• _TASK OBJECTIVE_
Repeat, word for word and with nothing added, each line from the one containing "Click the Your borrow balance $0 amount" to the final line of the data, keeping both ends. Pictures are not part of the copy.
** Opening DATA FOR ANALYSIS block **
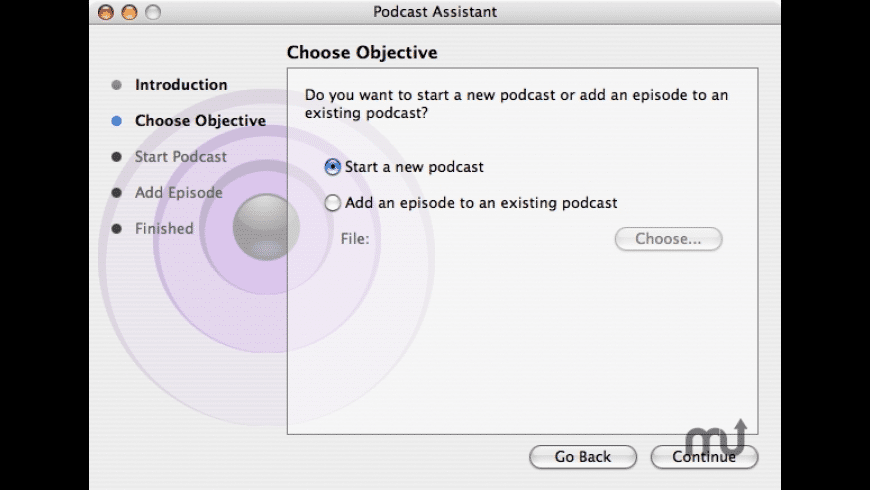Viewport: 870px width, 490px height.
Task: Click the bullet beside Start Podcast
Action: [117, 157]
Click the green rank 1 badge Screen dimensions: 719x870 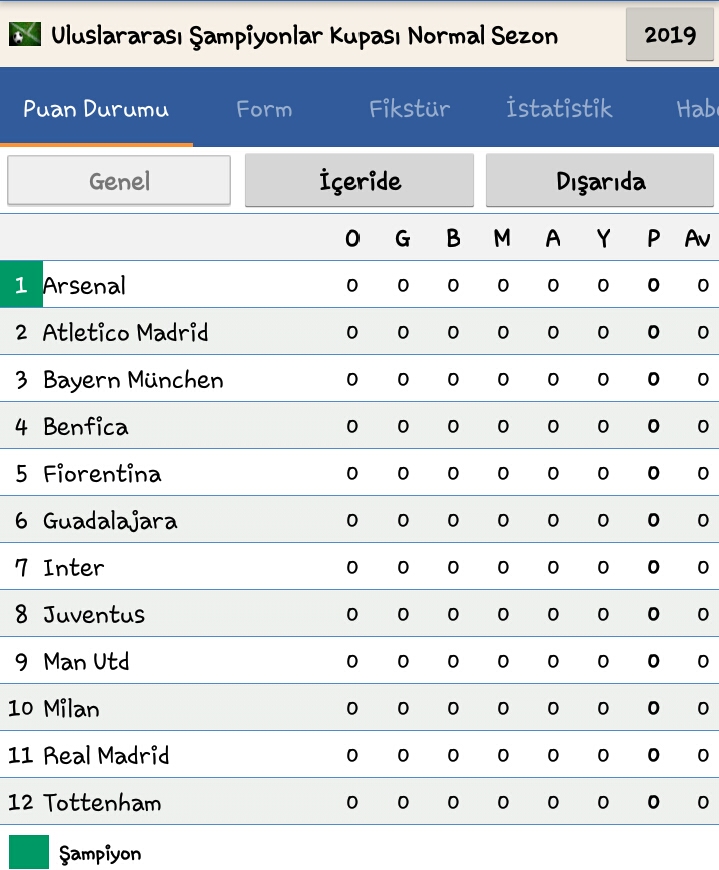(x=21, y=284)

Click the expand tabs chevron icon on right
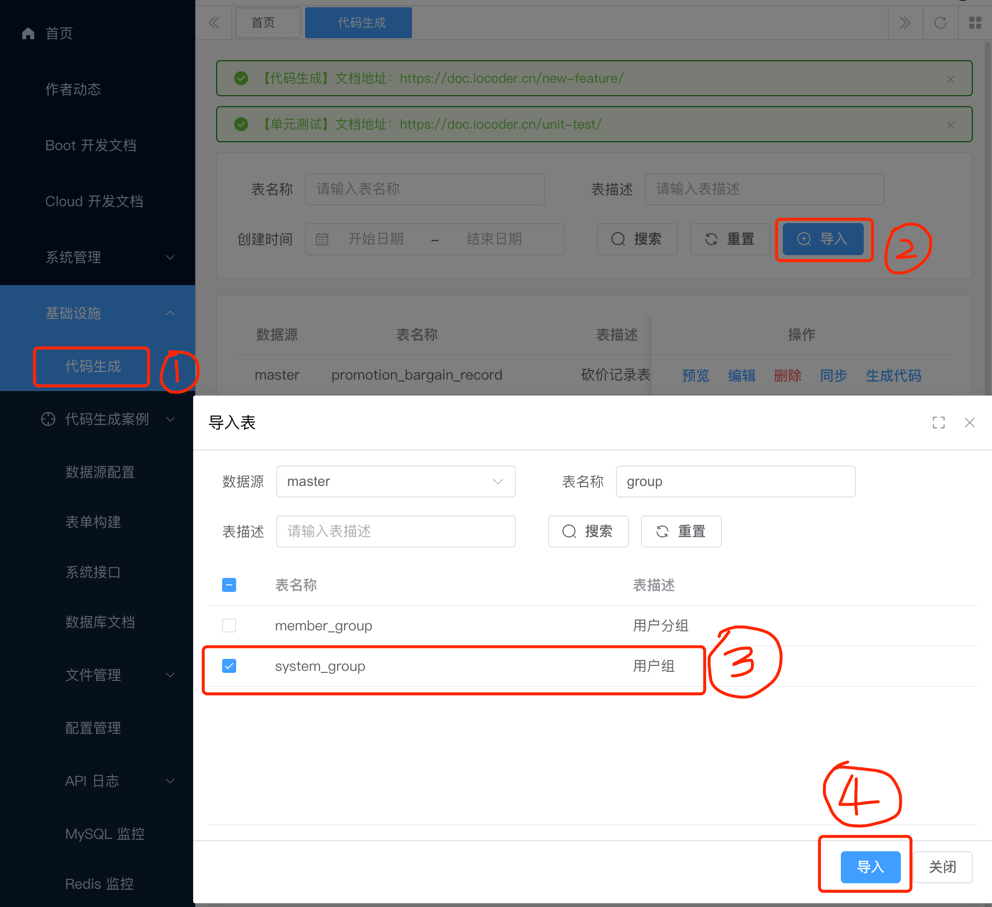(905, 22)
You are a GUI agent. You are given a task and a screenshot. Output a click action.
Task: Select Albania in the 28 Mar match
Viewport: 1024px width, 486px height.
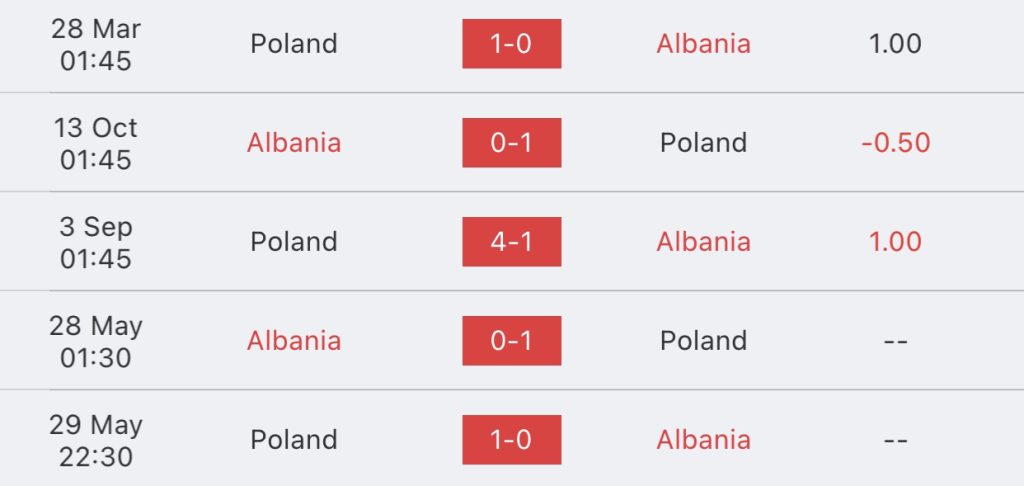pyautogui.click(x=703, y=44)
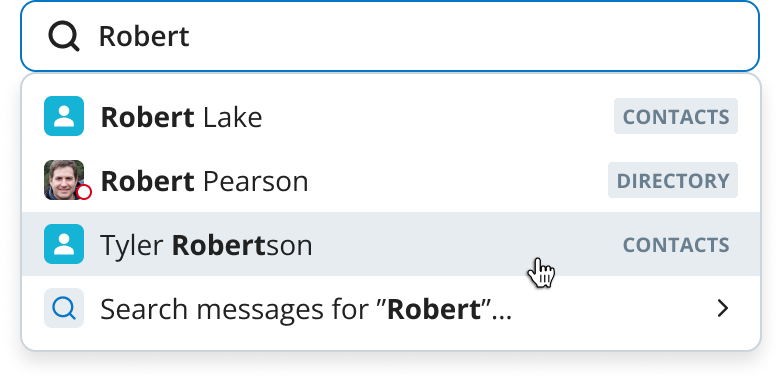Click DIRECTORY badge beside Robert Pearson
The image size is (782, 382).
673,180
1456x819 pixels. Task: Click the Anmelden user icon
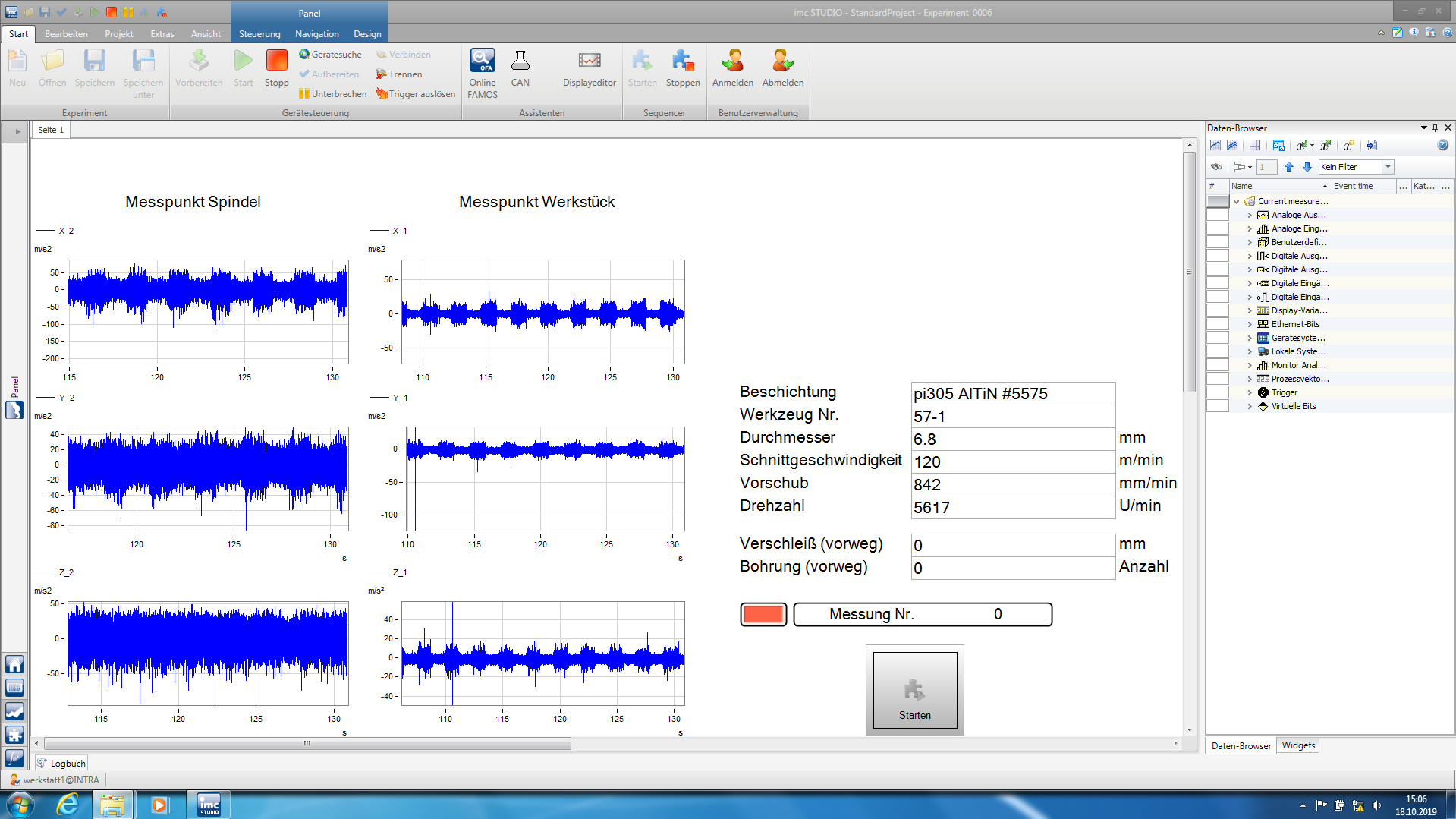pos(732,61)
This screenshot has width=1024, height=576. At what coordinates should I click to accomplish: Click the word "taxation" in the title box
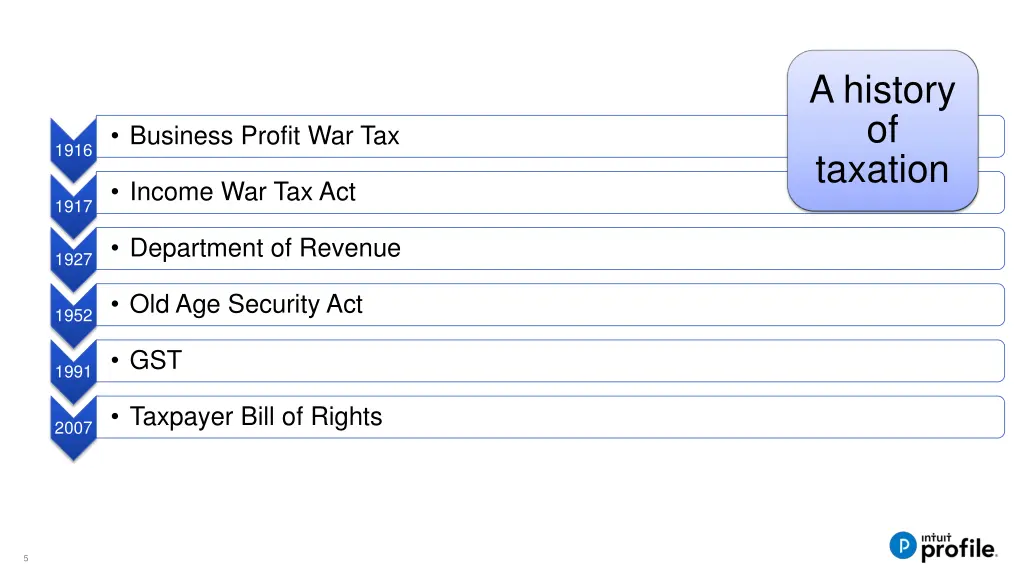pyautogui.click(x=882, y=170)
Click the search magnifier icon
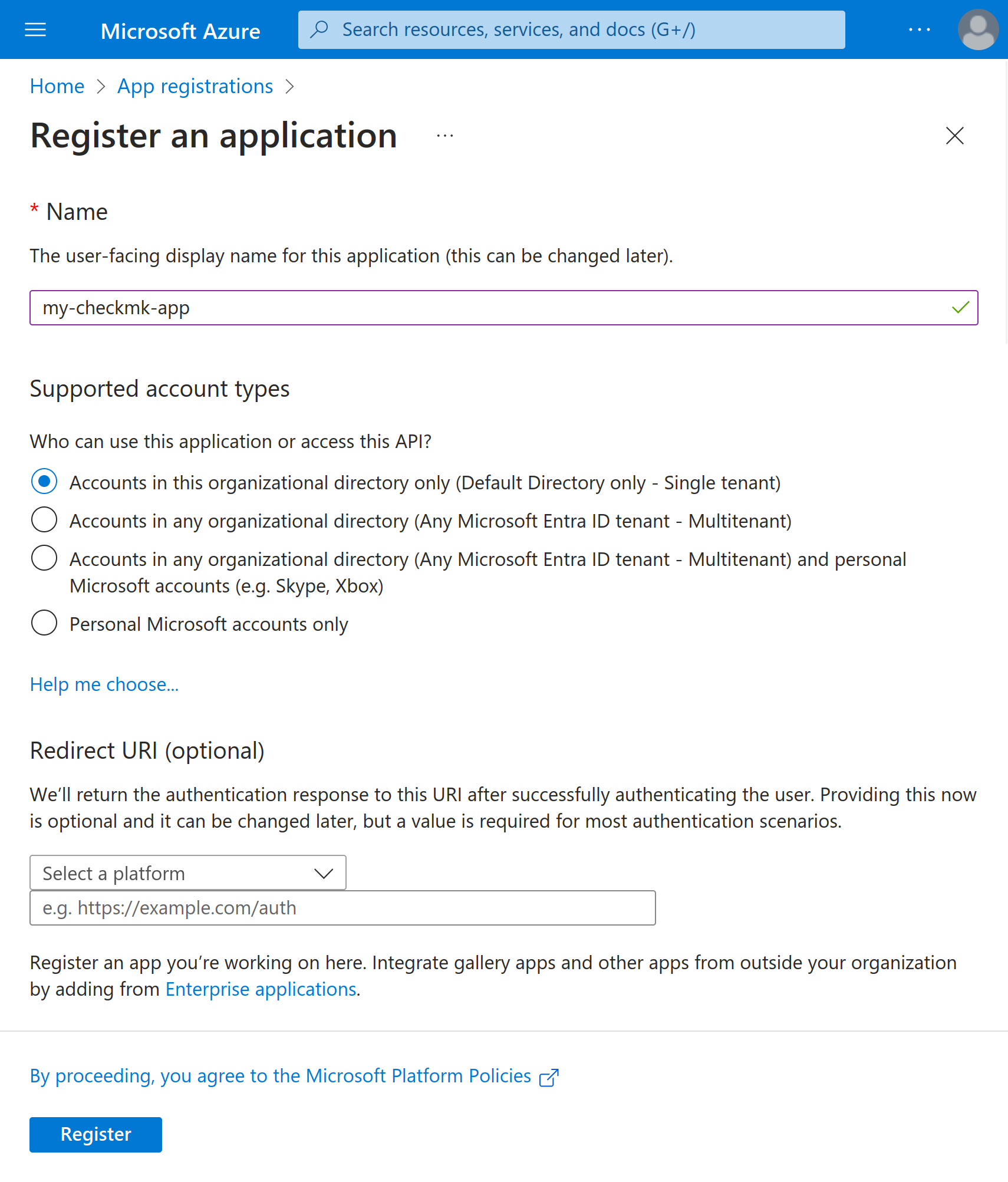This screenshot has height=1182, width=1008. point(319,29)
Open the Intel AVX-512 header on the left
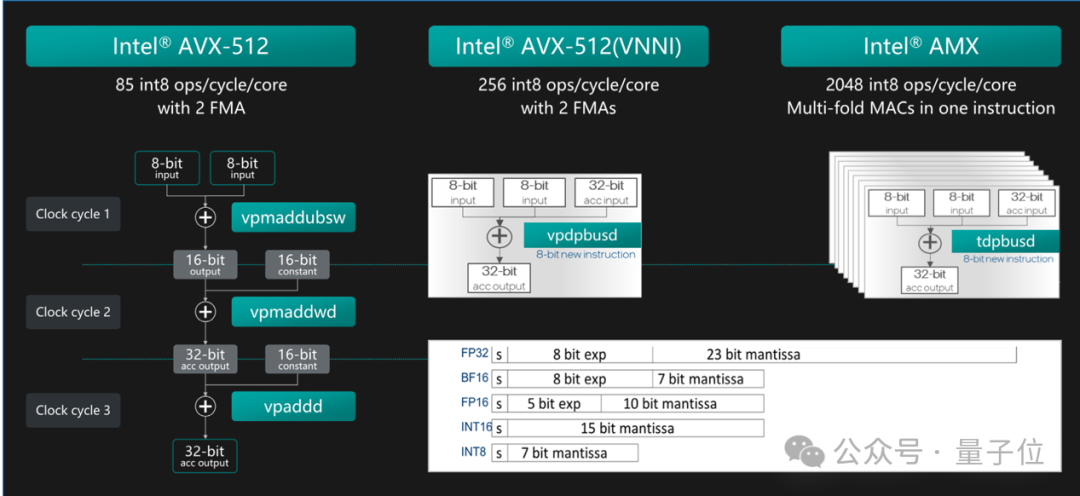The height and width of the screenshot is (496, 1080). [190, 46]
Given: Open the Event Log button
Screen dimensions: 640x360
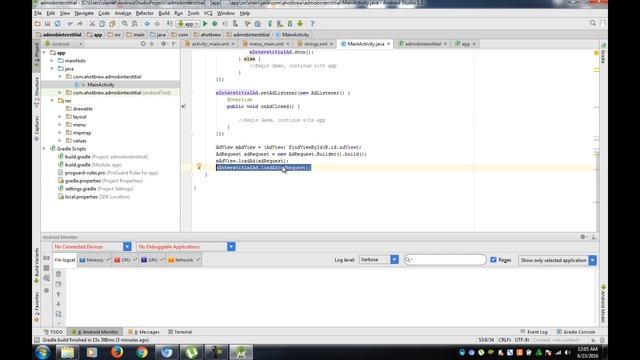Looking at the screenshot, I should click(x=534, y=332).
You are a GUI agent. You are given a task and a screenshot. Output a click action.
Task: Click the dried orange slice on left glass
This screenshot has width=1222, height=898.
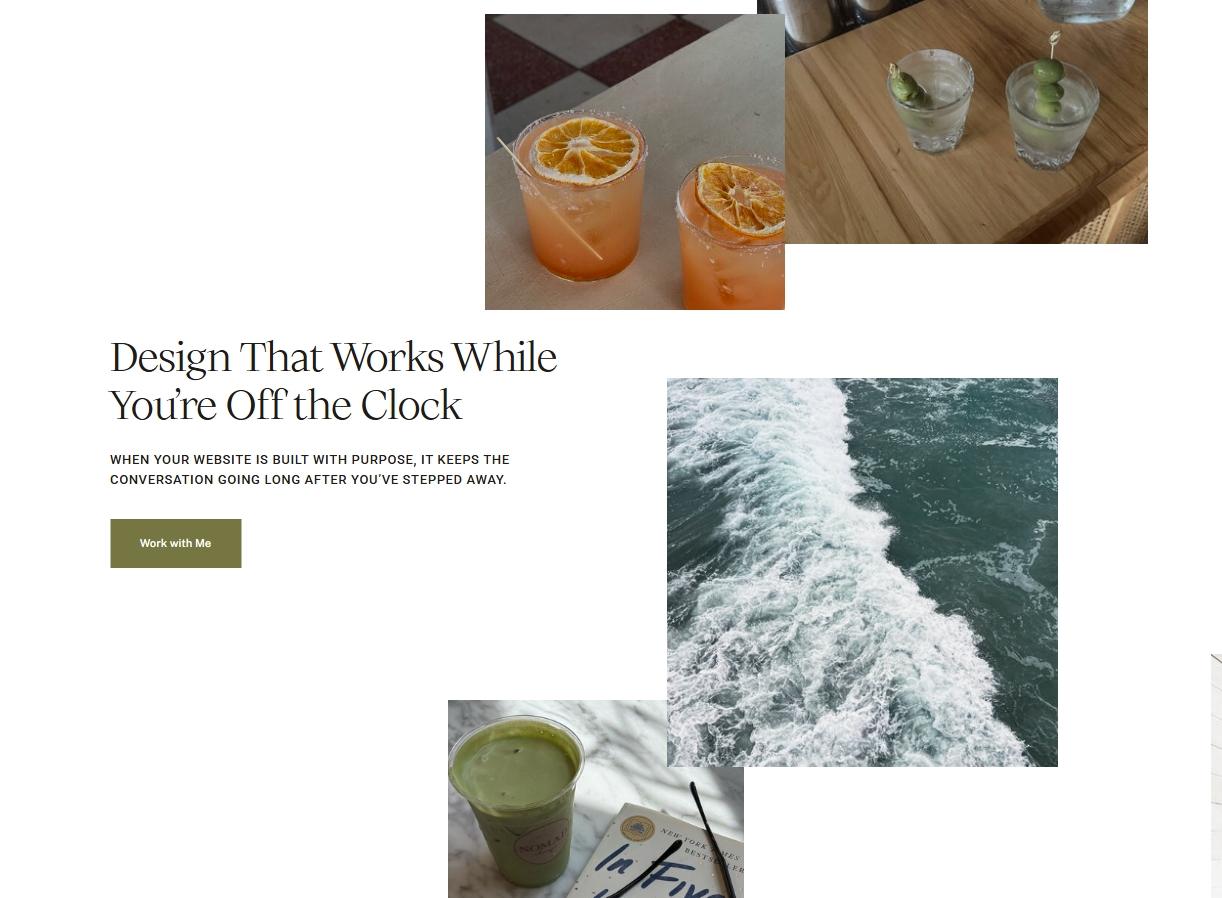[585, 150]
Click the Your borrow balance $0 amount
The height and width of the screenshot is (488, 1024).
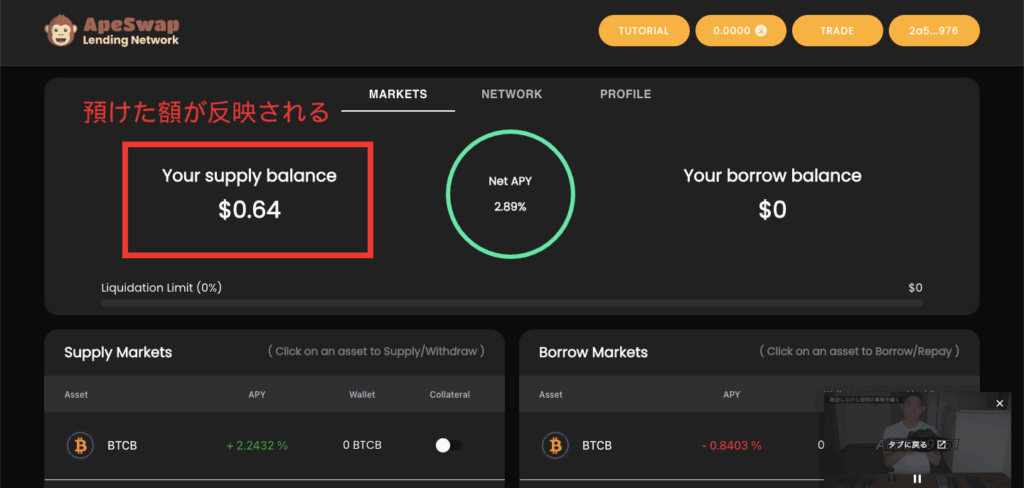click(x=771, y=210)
** Closing DATA FOR ANALYSIS block **
• _OUTPUT FOR THIS TASK_
Click the Your borrow balance $0 amount
The height and width of the screenshot is (488, 1024).
click(x=771, y=210)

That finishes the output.